Tribunal Administratif de Lyon — Décision N° TA69-2407165

vendredi 21 mars 2025

JuridictionTribunal Administratif de Lyon
SectionTribunal Administratif de Lyon
N° DossierTA69-2407165
TypeDécision
Formation8ème chambre
Avocat requérantLULÉ

Résumé IA

Le Tribunal Administratif de Lyon a rejeté la requête de M. A, ressortissant nigérian, qui contestait l'arrêté du préfet de la Loire du 24 juin 2024 lui refusant un titre de séjour, l'obligeant à quitter le territoire et fixant le pays de renvoi. Le tribunal a jugé que l'arrêté était suffisamment motivé et que le préfet avait procédé à un examen particulier de sa situation. Il a estimé que le refus de titre de séjour ne méconnaissait ni l'article L. 423-23 du code de l'entrée et du séjour des étrangers et du droit d'asile, ni l'article 8 de la Convention européenne des droits de l'homme, ni l'article 3 de la Convention internationale des droits de l'enfant, et n'était pas entaché d'erreur manifeste d'appréciation.

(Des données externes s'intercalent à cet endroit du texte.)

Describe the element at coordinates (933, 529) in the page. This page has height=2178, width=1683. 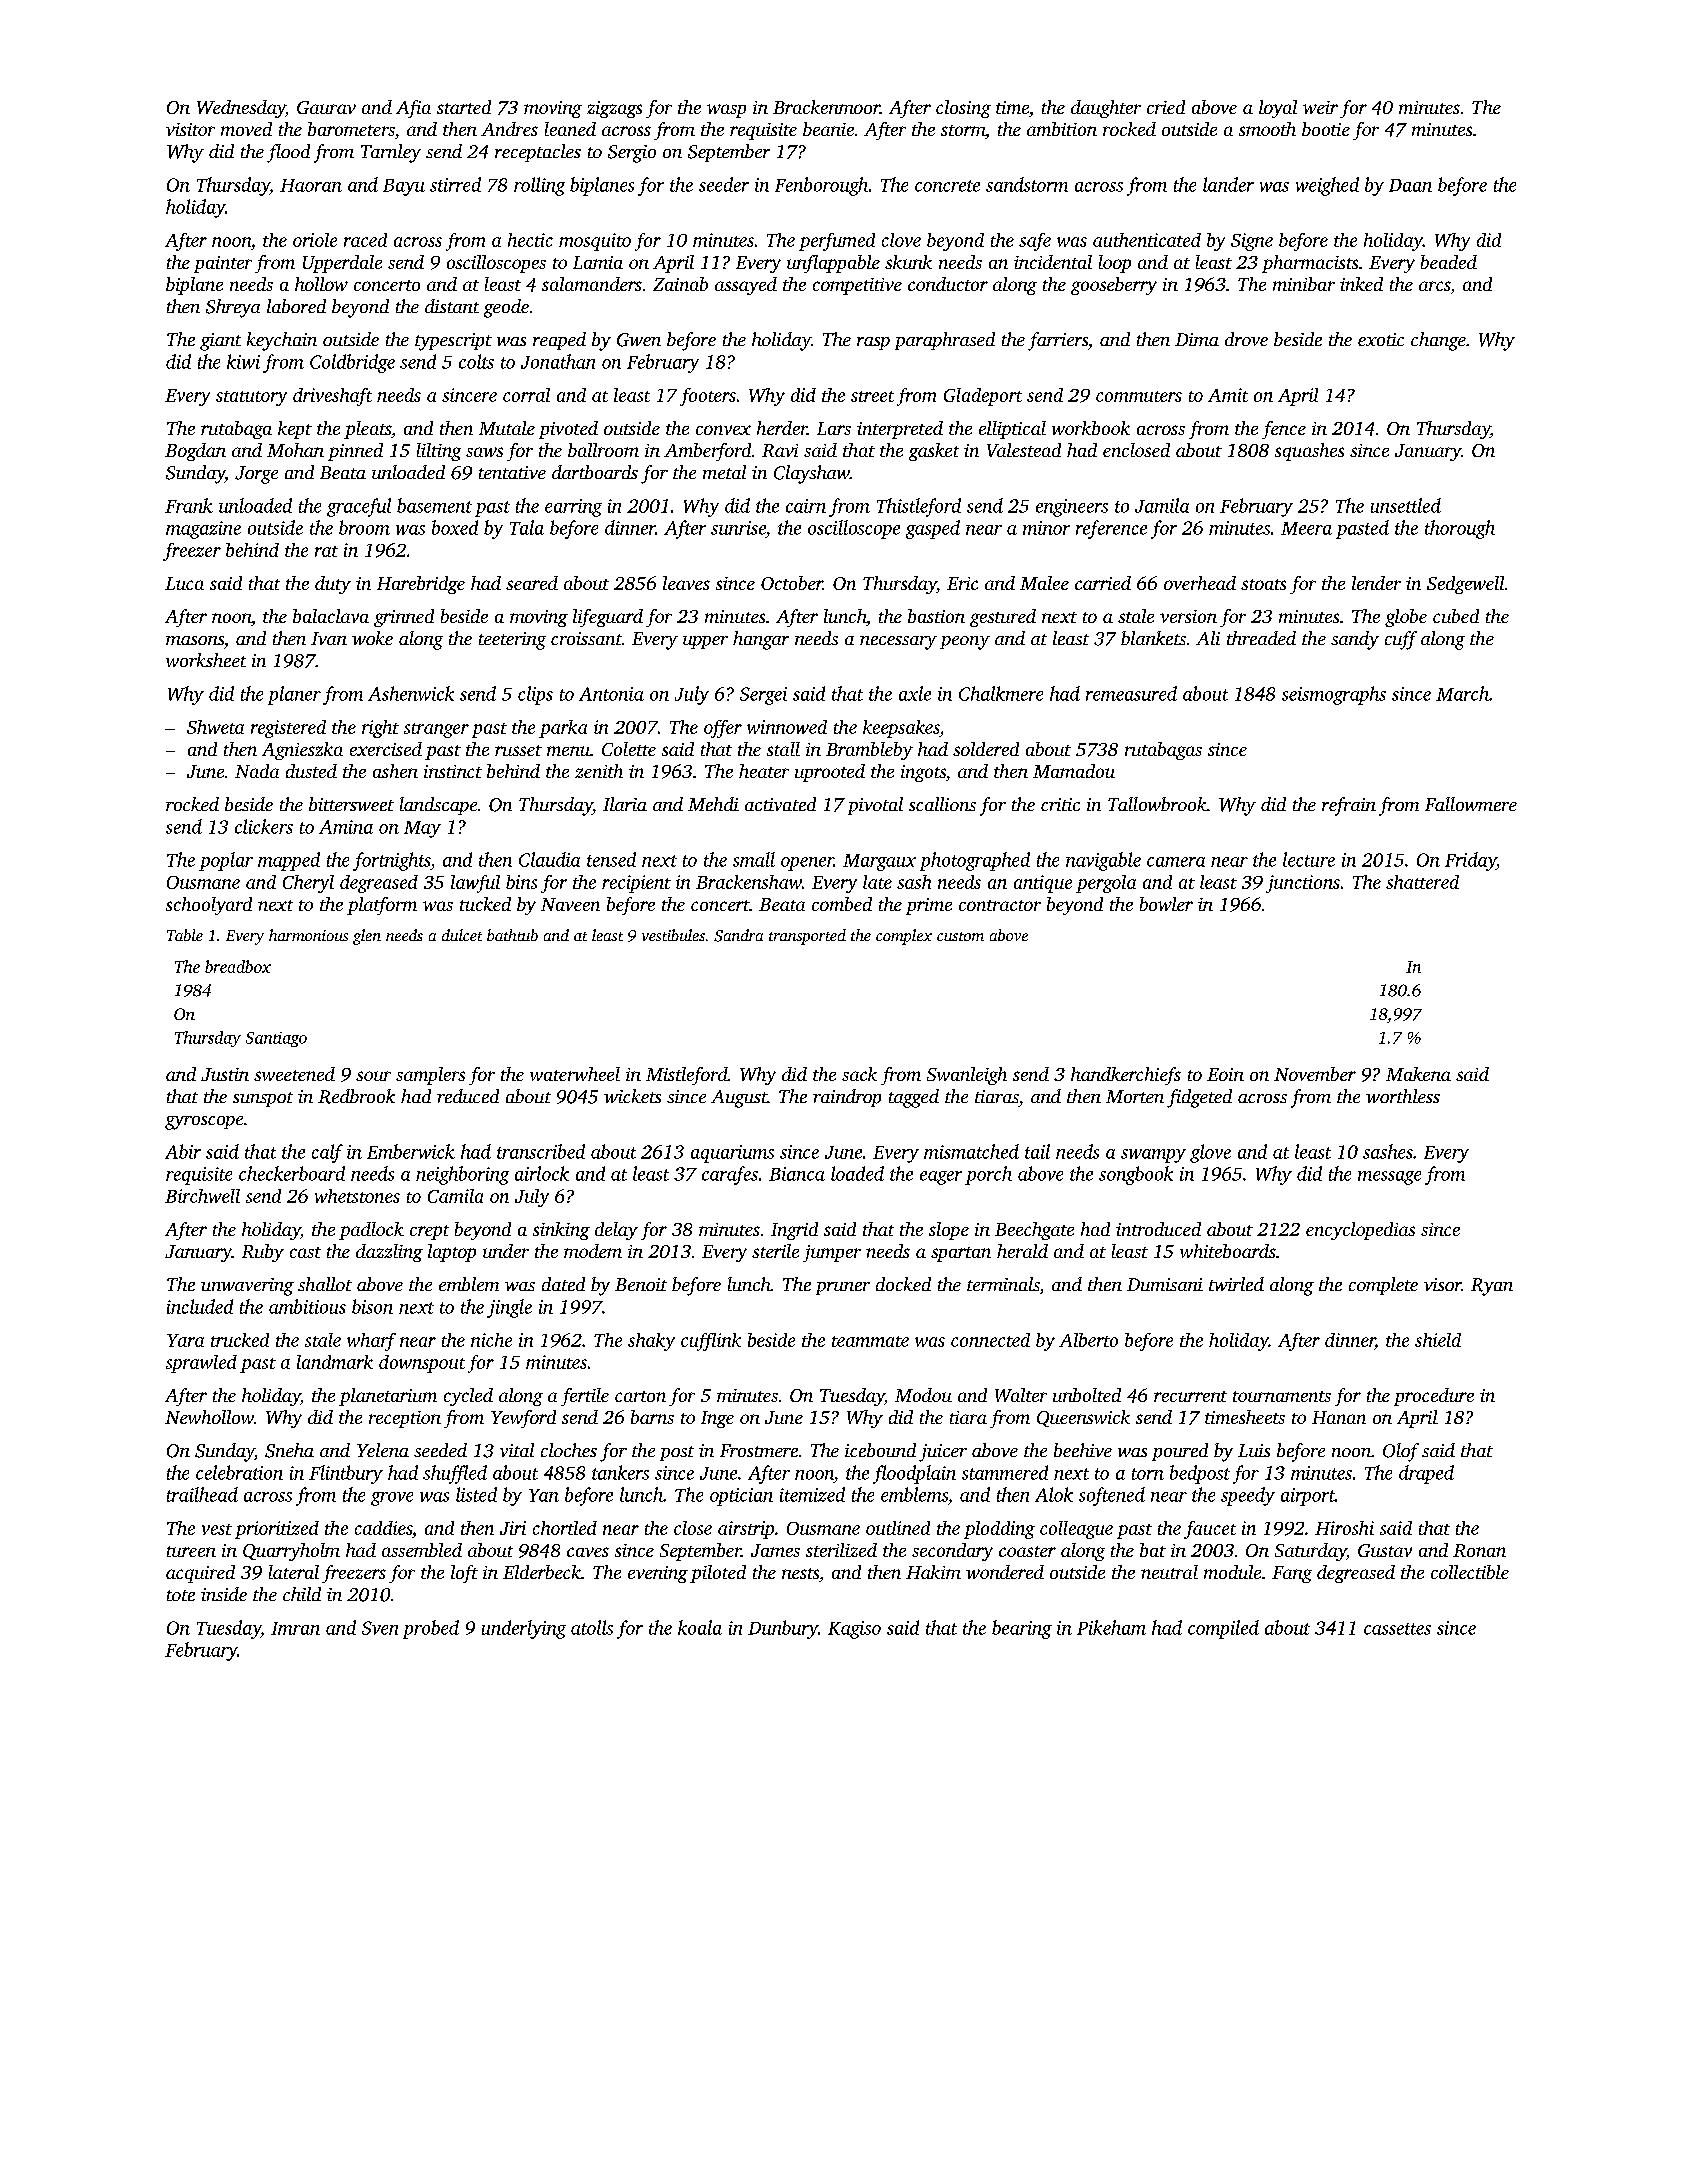
I see `gasped` at that location.
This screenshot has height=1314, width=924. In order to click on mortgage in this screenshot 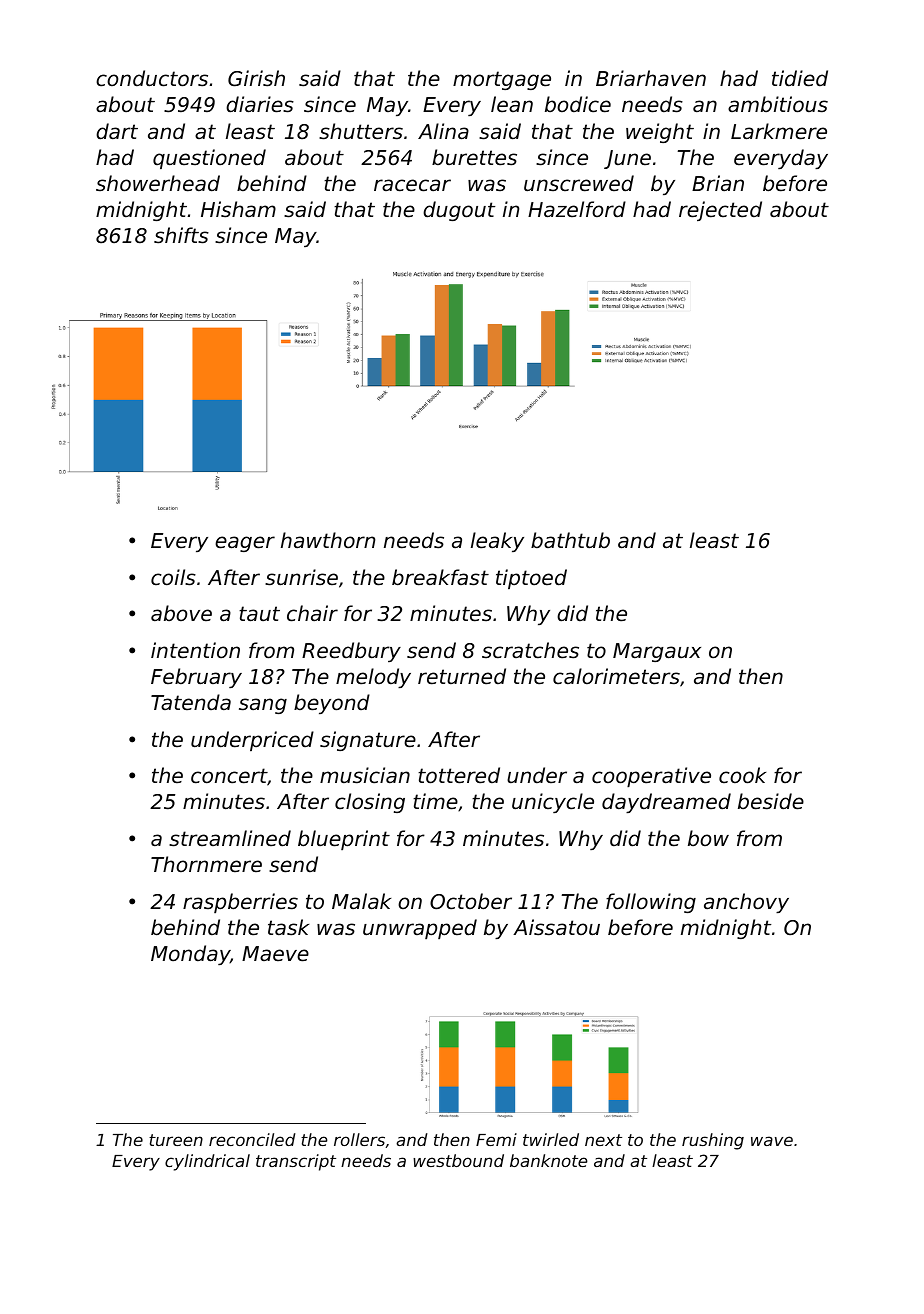, I will do `click(502, 80)`.
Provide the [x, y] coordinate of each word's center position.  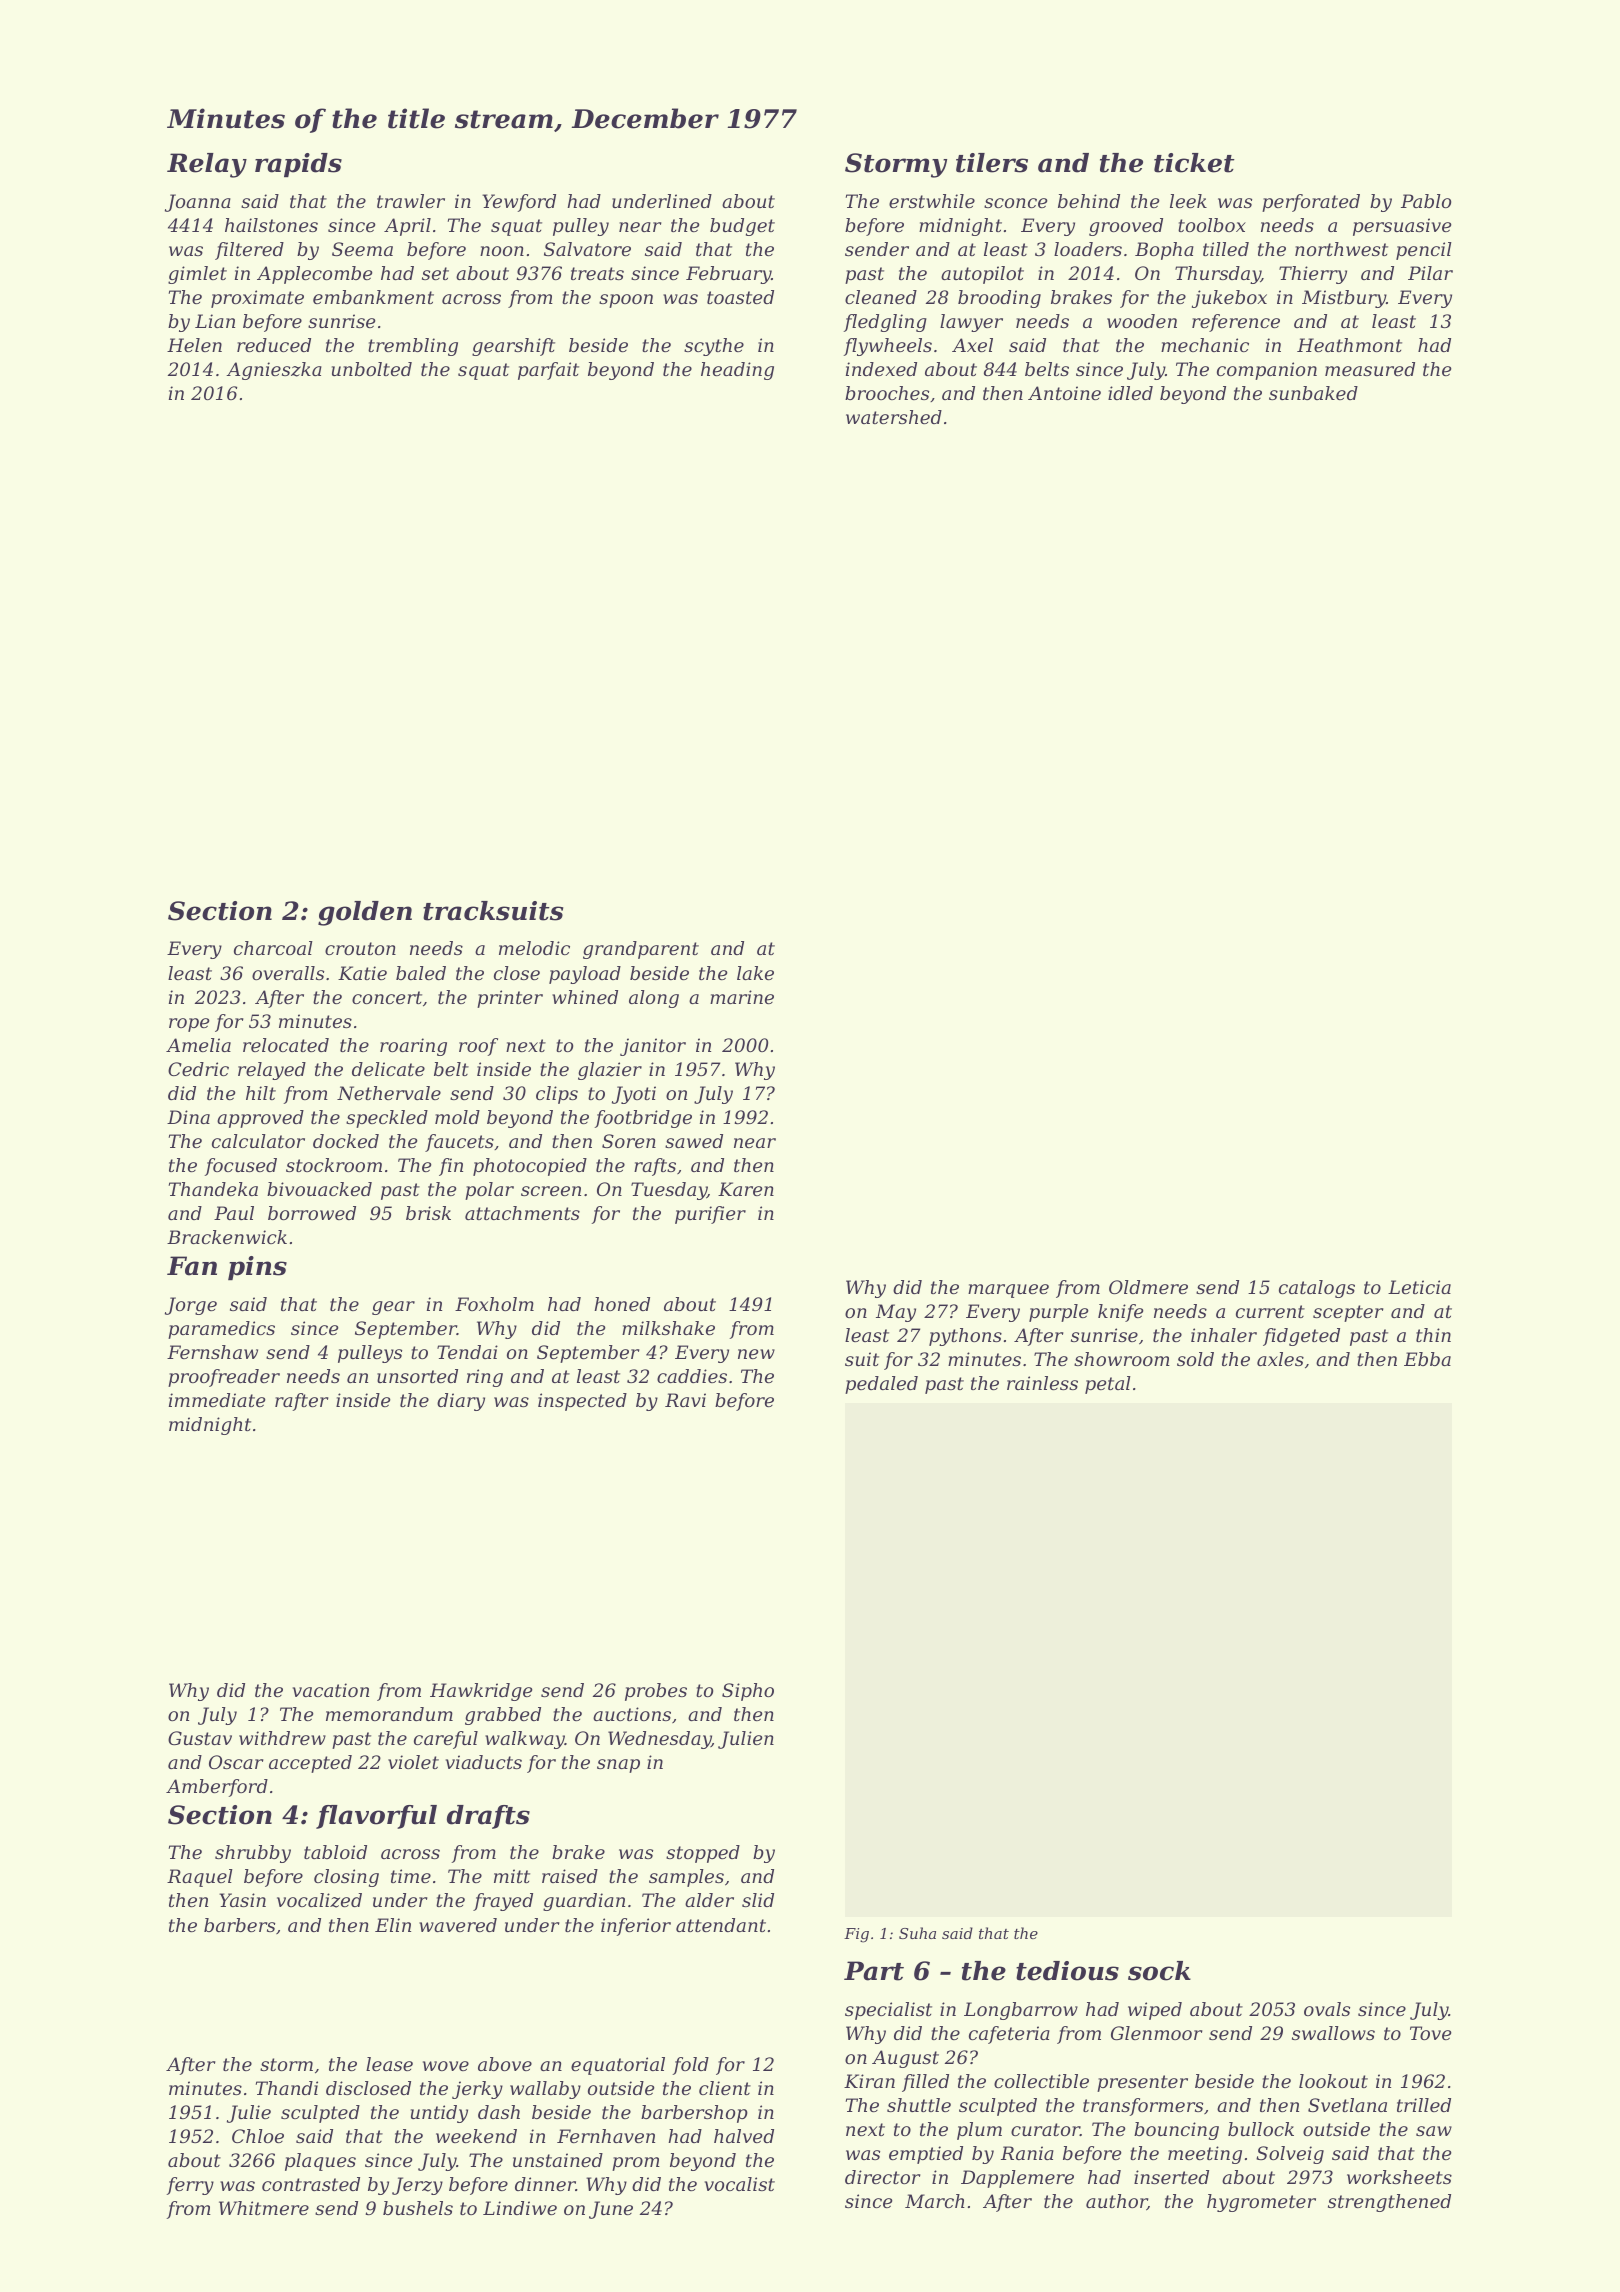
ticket [1194, 163]
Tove [1430, 2033]
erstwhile [932, 201]
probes [656, 1692]
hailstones [271, 225]
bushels [418, 2208]
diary [461, 1402]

Par conséquent, les décisions portant obligation de quitter le territoire et fixation du pays de renvoi, fondées sur ce refus légal, ont également été validées.

Texte intégral

Vu la procédure suivante :

Par une requête et un mémoire complémentaire, enregistrés les 18 juillet 2024 et 7 février 2025, M. D A, représenté par Me Lulé, demande au tribunal, dans le dernier état de ses écritures :

1°) d'annuler l'arrêté du 24 juin 2024 par lequel le préfet de la Loire a refusé de lui délivrer un titre de séjour, l'a obligé à quitter le territoire français dans un délai de trente jours et a fixé le pays de renvoi ;

2°) d'enjoindre au préfet de la Loire, à titre principal, de lui délivrer un titre de séjour portant la mention " vie privée et familiale " dans un délai de deux mois à compter de la notification du jugement à intervenir, et de lui délivrer sans délai une autorisation provisoire de séjour avec droit au travail ou, à titre subsidiaire, de réexaminer sa situation dans un délai de deux mois à compter de la notification du jugement à intervenir, et de lui délivrer dans l'attente une autorisation provisoire de séjour avec droit au travail ;

3°) de mettre à la charge de l'Etat une somme de 1 400 euros au titre des dispositions combinées de l'article L. 761-1 du code de justice administrative et de l'article 37 de la loi du 10 juillet 1991, à verser à son conseil, à charge de renonciation au bénéfice de l'aide juridictionnelle.

Il soutient que :

- l'arrêté attaqué est insuffisamment motivé ;

- l'arrêté attaqué est entaché d'un défaut d'examen de sa situation particulière ;

- la décision portant refus de titre de séjour méconnaît les dispositions de l'article L. 423-23 du code de l'entrée et du séjour des étrangers et du droit d'asile et les stipulations de l'article 8 de la convention européenne de sauvegarde des droits de l'homme et des libertés fondamentales ;

- la décision portant refus de titre de séjour méconnaît le 1 de l'article 3 de la convention internationale relative aux droits de l'enfant ;

- la décision portant refus de titre de séjour est entachée d'une erreur manifeste d'appréciation dans l'application de l'article L. 435-1 du code de l'entrée et du séjour des étrangers et du droit d'asile ;

- la décision portant obligation de quitter le territoire français est illégale par exception d'illégalité de la décision portant refus de titre de séjour ;

- la décision portant obligation de quitter le territoire français méconnaît les stipulations de l'article 8 de la convention européenne de sauvegarde des droits de l'homme et des libertés fondamentales, du 1 de l'article 3 de la convention internationale relative aux droits de l'enfant, et les dispositions de l'article L. 611-1 du code de l'entrée et du séjour des étrangers et du droit d'asile ;

- la décision portant obligation de quitter le territoire français est entachée d'une erreur manifeste d'appréciation ;

- la décision fixant le pays de renvoi est illégale par exception d'illégalité de la décision portant obligation de quitter le territoire français ;

- la décision fixant le pays de renvoi méconnaît les stipulations de l'article 3 de la convention européenne de sauvegarde des droits de l'homme et des libertés fondamentales, et est entachée d'une erreur manifeste d'appréciation.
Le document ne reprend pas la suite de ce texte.